I have a file, and I need to remove a string whenever it appears in the file. The file contains the following text (example):

<RECORD><JOSE><?xml version="1.0" encoding="UTF-8" standalone="no" ?><JUAN><ISMAEL><?xml version="1.0" encoding="UTF-8" standalone="no" ?></ISMAEL><NEWFILE><?xml version="1.0" encoding="UTF-8" standalone="no" ?></NEWFILE></RECORD>

I need to remove this string every time it appears in the file.
String to be removed: <?xml version="1.0" encoding="UTF-8" standalone="no" ?>

I started using Perl this week, and I still have lots to learn. This is the code I have so far but is not working.

use strict;
use warnings;

my $dir = path('D:\Programs\PERL\perl_tests'); # /dir

my $file = $dir->child("tobeclean.txt"); # /file.txt

open(REMFILE,"<",$file) || die "couldn't open $file: $!\n";

while (<REMFILE>) {
     s{<?xml version="1.0" encoding="UTF-8" standalone="no" ?>}{};
    print;
}

close(REMFILE);

CodePudding user response：

The ? is a meta-character. What you have should work if you just escape it:

s{<\?xml version="1.0" encoding="UTF-8" standalone="no" \?>}{};

Unescaped, the ? means that the previous atomic may or may not be present, so ab?c matches abc or ac. Note that . is also a metacharacter, and should probably be escaped as well, but now you're down the rabbit hole. It would probably be best to do:

my $k=quotemeta(q/<?xml version="1.0" encoding="UTF-8" standalone="no" ?>/);
s{$k}{};

or similar to ensure that you get exactly what you want. Or search a fixed string using something like:

s{\Q<?xml version="1.0" encoding="UTF-8" standalone="no" ?>\E}{}'

CodePudding user response：

Perl makes it easy to iterate over a file and modify its contents. You can do it from the command line.
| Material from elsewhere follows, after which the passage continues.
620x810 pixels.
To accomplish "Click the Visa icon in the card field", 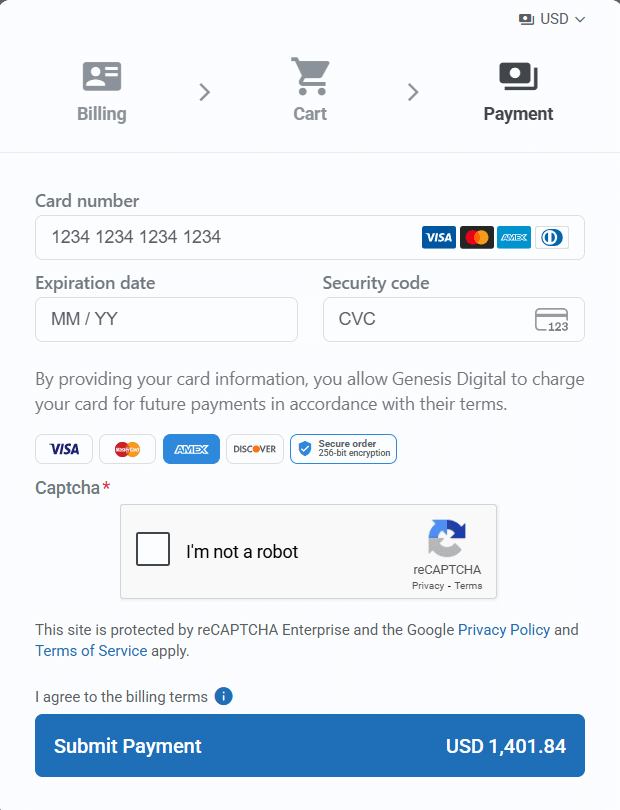I will 438,237.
perl -ipe's/\Q<?xml version="1.0" encoding="UTF-8" standalone="no" ?>//g' file.xml

This assumes that this string is always on a single line and doesn't span lines.
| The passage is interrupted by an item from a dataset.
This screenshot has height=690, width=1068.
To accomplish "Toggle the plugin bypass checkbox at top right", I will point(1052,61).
CodePudding user response：

The regex you try is failing because ? is a meta-character -- it has a special meaning in a regex pattern (it conditions the previous match), as explained already. So you escape it and all is well.

But, what if that phrase comes spread over multiple lines in a file? Then reading the file line-by-line can never find the whole thing in one regex. Is it absolutely certain that the phrase is always entirely on one line?

To be safe, I'd suggest then to read the file into a string ("slurp" it). Then there may be linefeeds inside the phrase, if it is indeed over multiple lines, so use a more general pattern.

use warnings;
use strict;
use feature 'say';

use Path::Tiny;

my $file = shift // die "Usage: $0 file\n";

my $text = path($file)->slurp;

$text =~ s{<\?xml [^>]* >}{}xg;

say $text;

The pattern [^>]* picks up all characters that are not >, so everything up to the first >. But, this tag-like construct ("prolog", <?xml...) need be closed with ?> so perhaps a more careful pattern could be

$text =~ s{<\?xml .*?(?= \?\s*>) \?\s*>}{}xg;

This uses a lookahead assertion, (?= ...). I use Path::Tiny since the question clearly does (even though the use statement itself is left out!)

But really, is this file a proper format of any kind? An XML? (You are removing an XML document "prolog." The shown string is invalid as XML in many ways but perhaps the actual data is different.) If so, by all means better read it with a library.

Some good libraries to mention: XML::LibXML, XML::Twig, Mojo::DOM.